> _Exercise passage_
Several dozen uninsured people were given free surgical care, from colonoscopies to hernia repairs to tonsillectomies, at Kaiser Permanente in San Francisco. Dubbed "Super Surgery Session," the medical services were donated by about 84 Kaiser doctors, nurses and hospital technicians. The high-volume surgery was orchestrated by Operation Access, a nonprofit organization launched 16 years ago to mobilize San Francisco-area hospitals, community clinics, and medical volunteers to donate help to low-income people who need surgery but lack health insurance.
A Pennsylvania district attorney says no crimes were committed by officials at a hospital when an 18-year-old man's organs were harvested. Erie County District Attorney Brad Foulk said that he reviewed medical files from Hamot Medical Center in Erie. He says the hospital followed proper procedures when they declared Gregory Jacobs dead and got permission to take his organs in March 2007.
The teen's parents are suing the hospital.
The Los Angeles City Council has cleared a hurdle for the expansion of Providence Holy Cross Medical Center, but it is still far from clear when work on the four-story hospital wing would resume. A coalition opposed to the project, formed by neighbors and groups including the Service Employees International Union, has been battling in court to force the city to perform a more extensive environmental impact report that would address concerns about parking and traffic.
Hoping to turn a page on its problem-plagued past, University of California-Irvine Medical Center this week opens the doors to its new state-of-the-art facility. The facility is being observed with restrained optimism given the institution's 15 years of persistent problems, from fertility doctors who stole patients' eggs and embryos to failures in the liver transplant program that led to more than 30 patient deaths.
The rise in the number of patients under observation care is increasing concern in some medical quarters. The number of patients affected by the classification is growing because Medicare and private insurers want only the sickest people to be treated in costly, resource-intensive medical centers.
Troy, NY-based healthcare network Northeast Health has agreed to settle a class-action lawsuit alleging that managers conspired to keep registered nurses' wages artificially low, in a move that could affect other defendants in the case and four related suits across the country. Northeast Health agreed to pay $1.25 million in the settlement. The company didn't admit any wrongdoing and called the allegations in the lawsuit "completely false and offensive." About 2,500 nurses are represented in the class, and the settlement is subject to court approval.

> _Records supplied_
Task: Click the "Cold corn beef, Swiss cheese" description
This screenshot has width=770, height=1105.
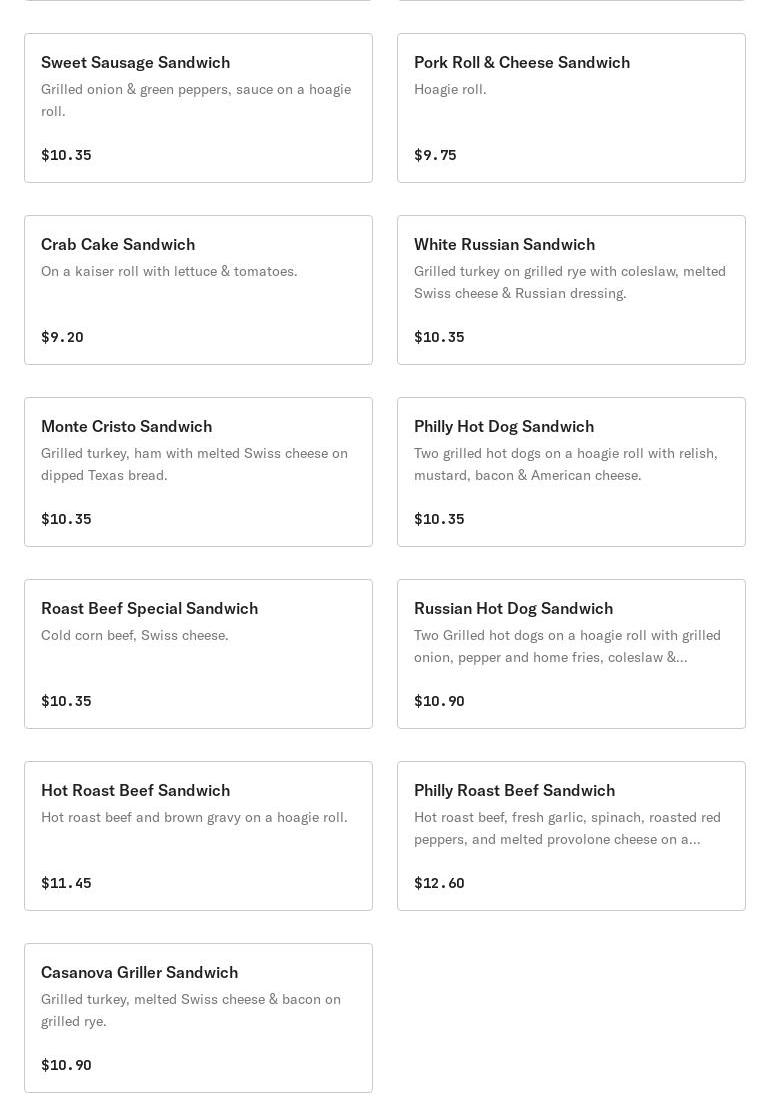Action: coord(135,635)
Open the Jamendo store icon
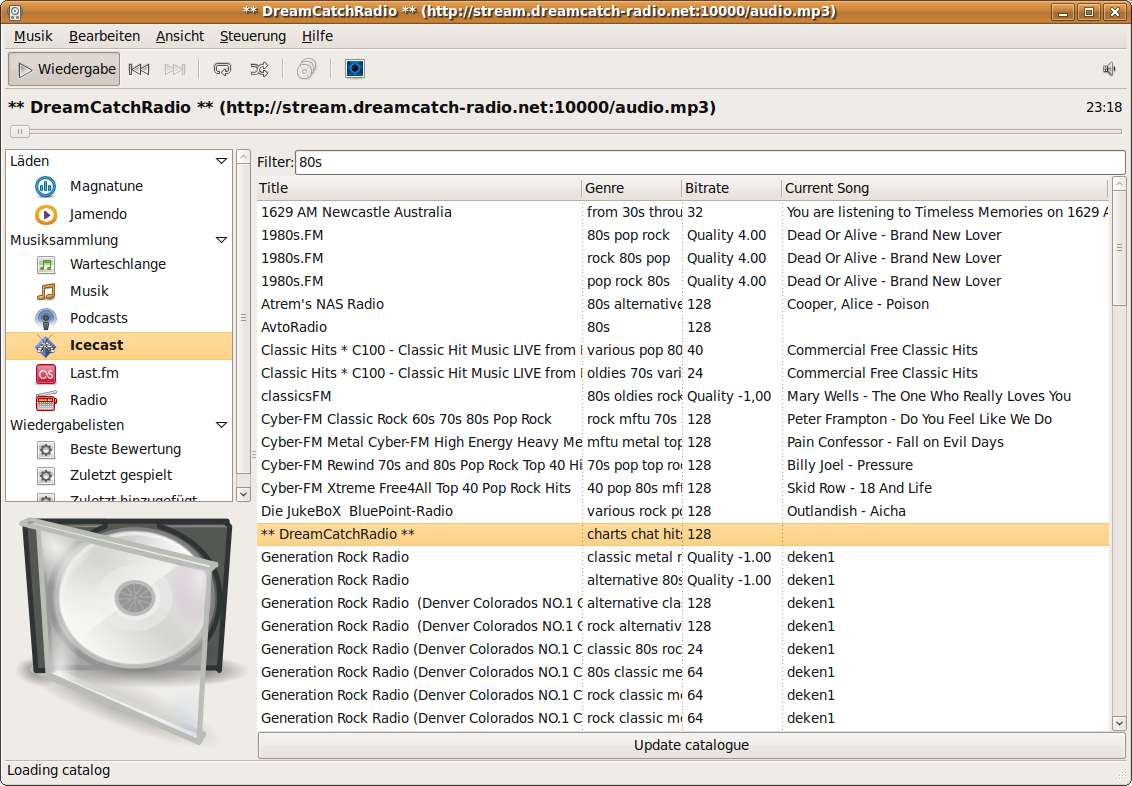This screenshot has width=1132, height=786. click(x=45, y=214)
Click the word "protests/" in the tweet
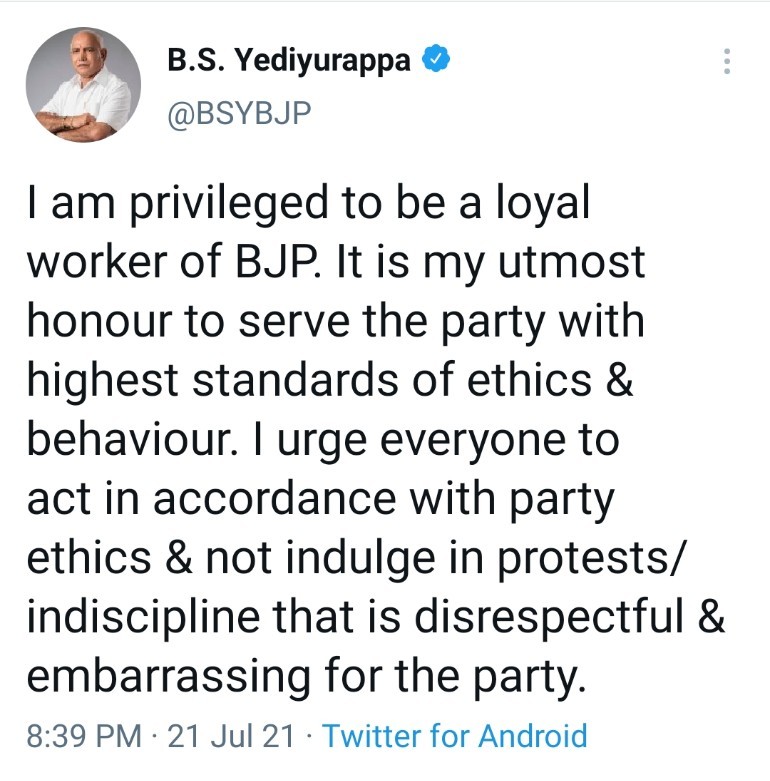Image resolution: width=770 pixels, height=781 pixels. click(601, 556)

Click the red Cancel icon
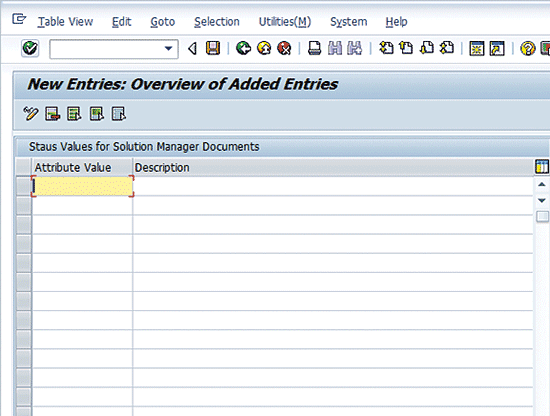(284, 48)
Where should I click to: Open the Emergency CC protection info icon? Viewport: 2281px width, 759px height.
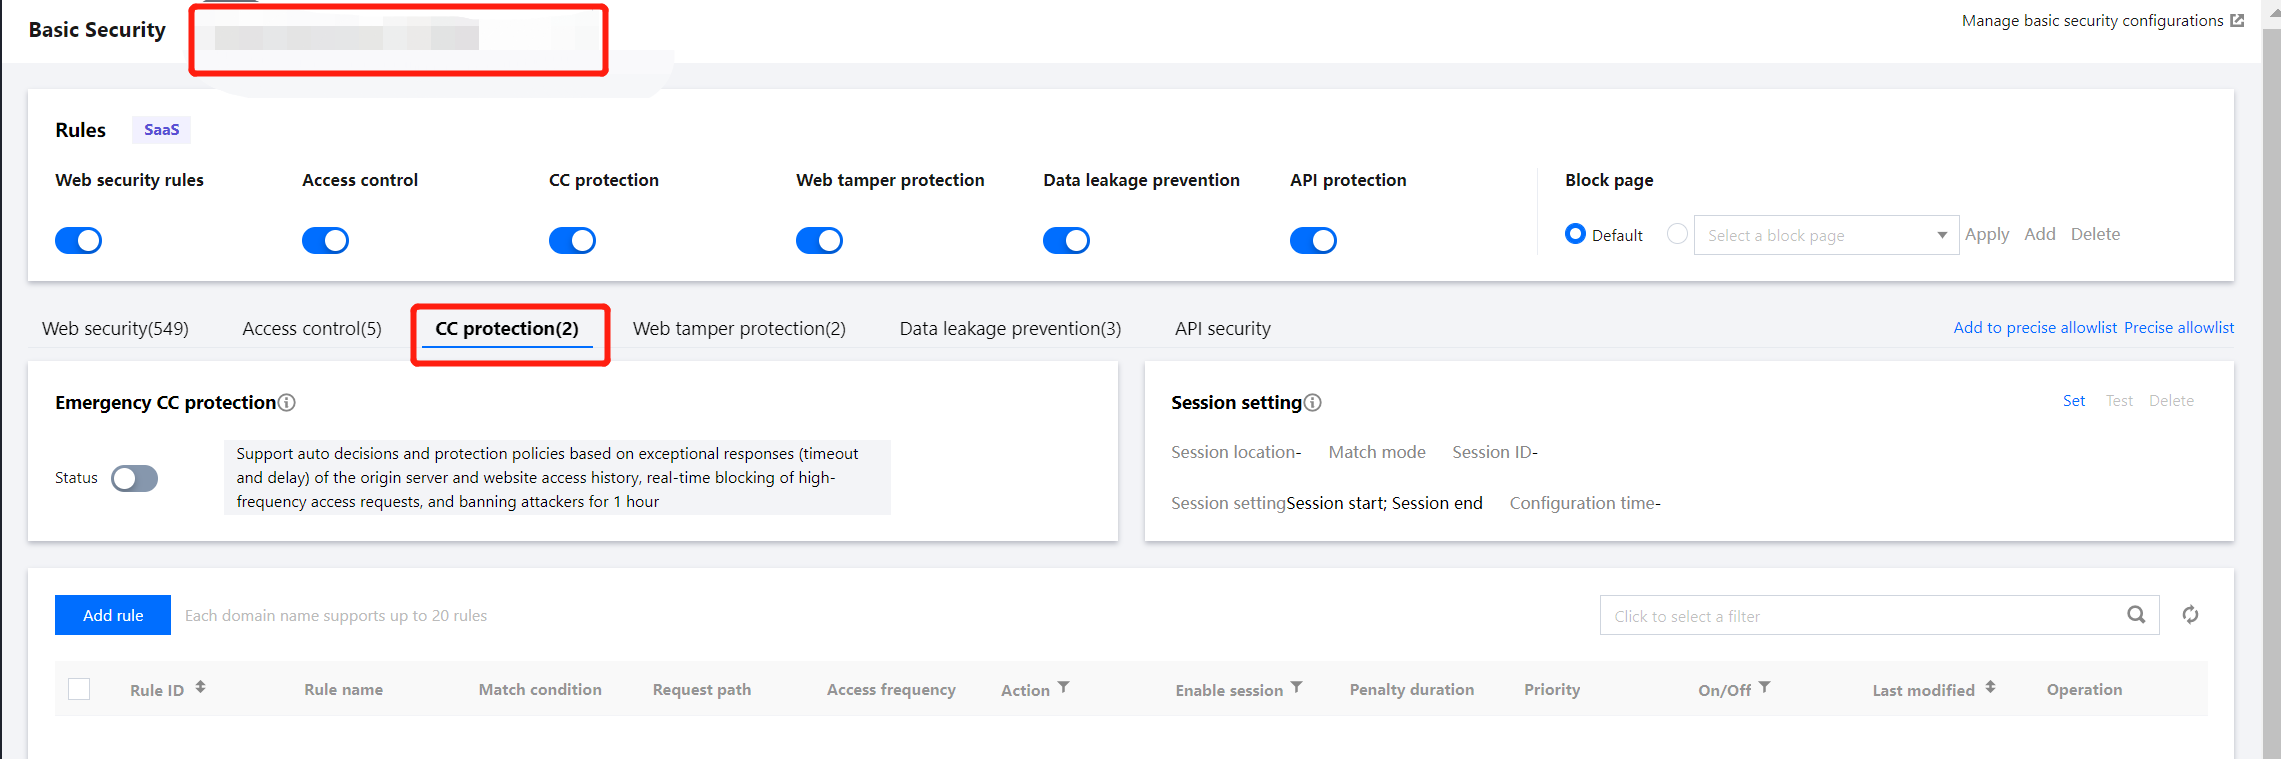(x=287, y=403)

...

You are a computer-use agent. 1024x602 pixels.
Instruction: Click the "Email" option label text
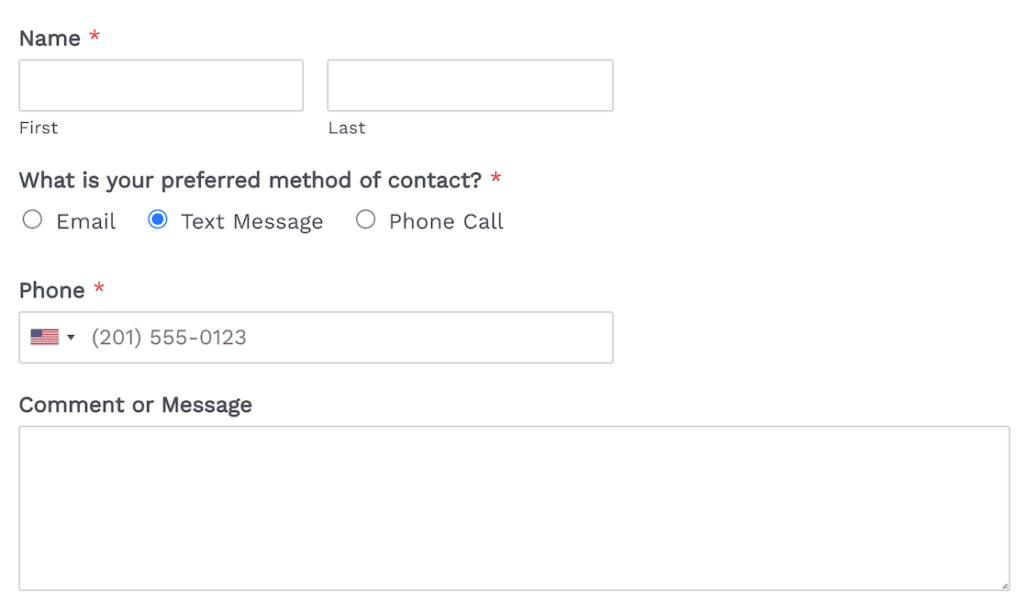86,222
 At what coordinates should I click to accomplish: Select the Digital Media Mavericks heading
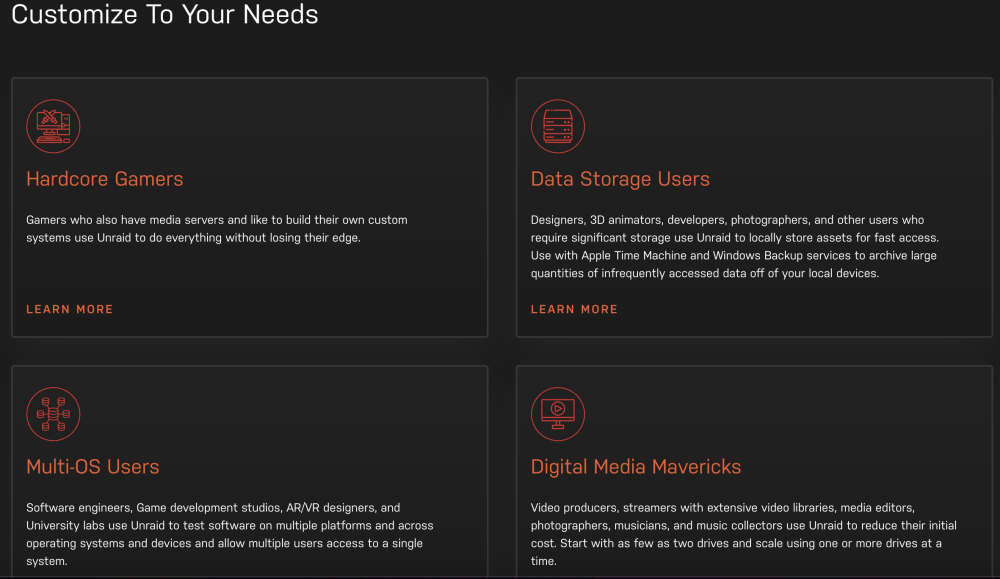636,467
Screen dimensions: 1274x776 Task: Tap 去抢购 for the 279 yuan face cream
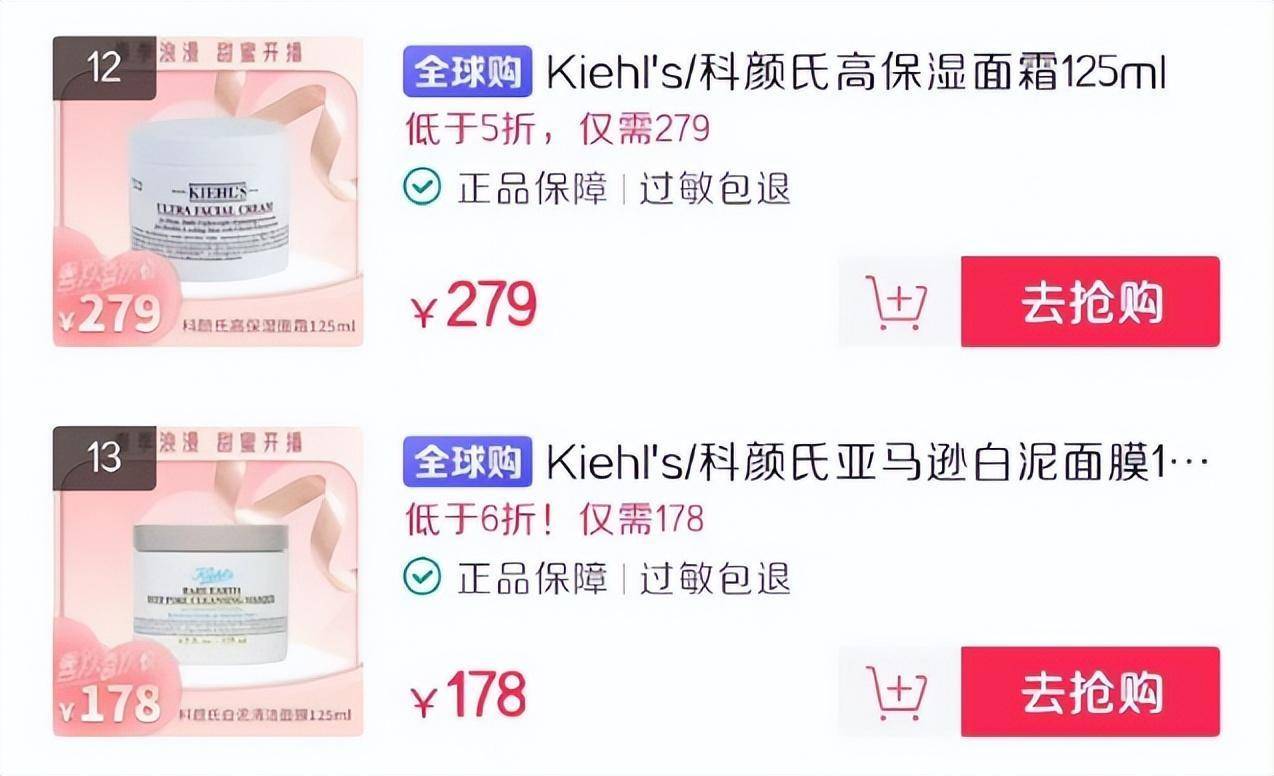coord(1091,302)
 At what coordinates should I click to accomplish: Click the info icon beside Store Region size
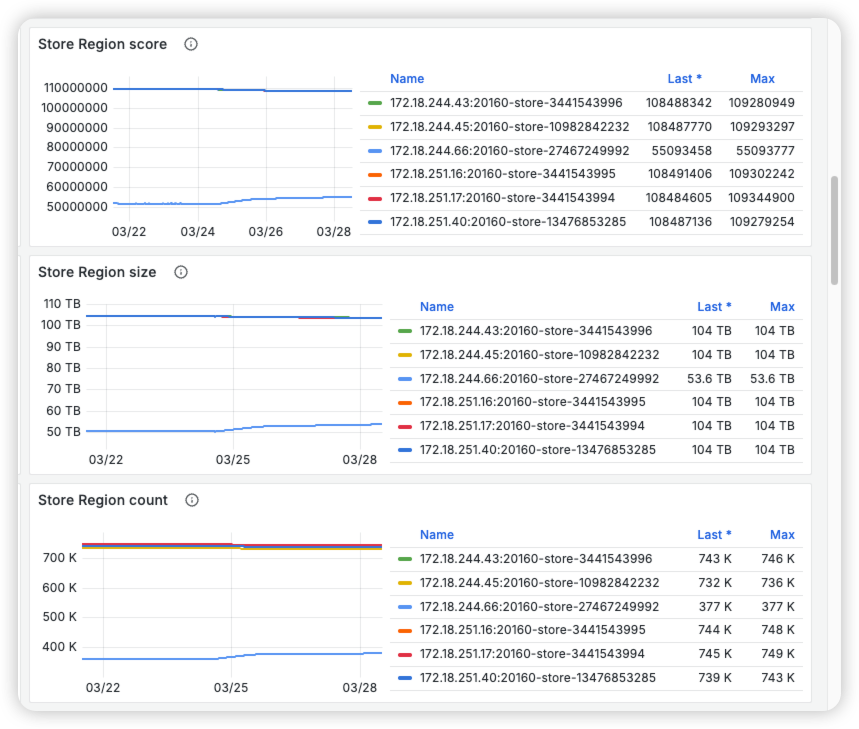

> _Actions to take_
a – List every institution in the hospital news digest whose name includes the words "Medical Center."
b – Reproduce verbatim the part of the hospital news digest that opens with the words containing "The Los Angeles" and closes with "30 patient deaths.".

> _Results by task_
a –
Hamot Medical Center
Providence Holy Cross Medical Center
University of California-Irvine Medical Center

b –
The Los Angeles City Council has cleared a hurdle for the expansion of Providence Holy Cross Medical Center, but it is still far from clear when work on the four-story hospital wing would resume. A coalition opposed to the project, formed by neighbors and groups including the Service Employees International Union, has been battling in court to force the city to perform a more extensive environmental impact report that would address concerns about parking and traffic.
Hoping to turn a page on its problem-plagued past, University of California-Irvine Medical Center this week opens the doors to its new state-of-the-art facility. The facility is being observed with restrained optimism given the institution's 15 years of persistent problems, from fertility doctors who stole patients' eggs and embryos to failures in the liver transplant program that led to more than 30 patient deaths.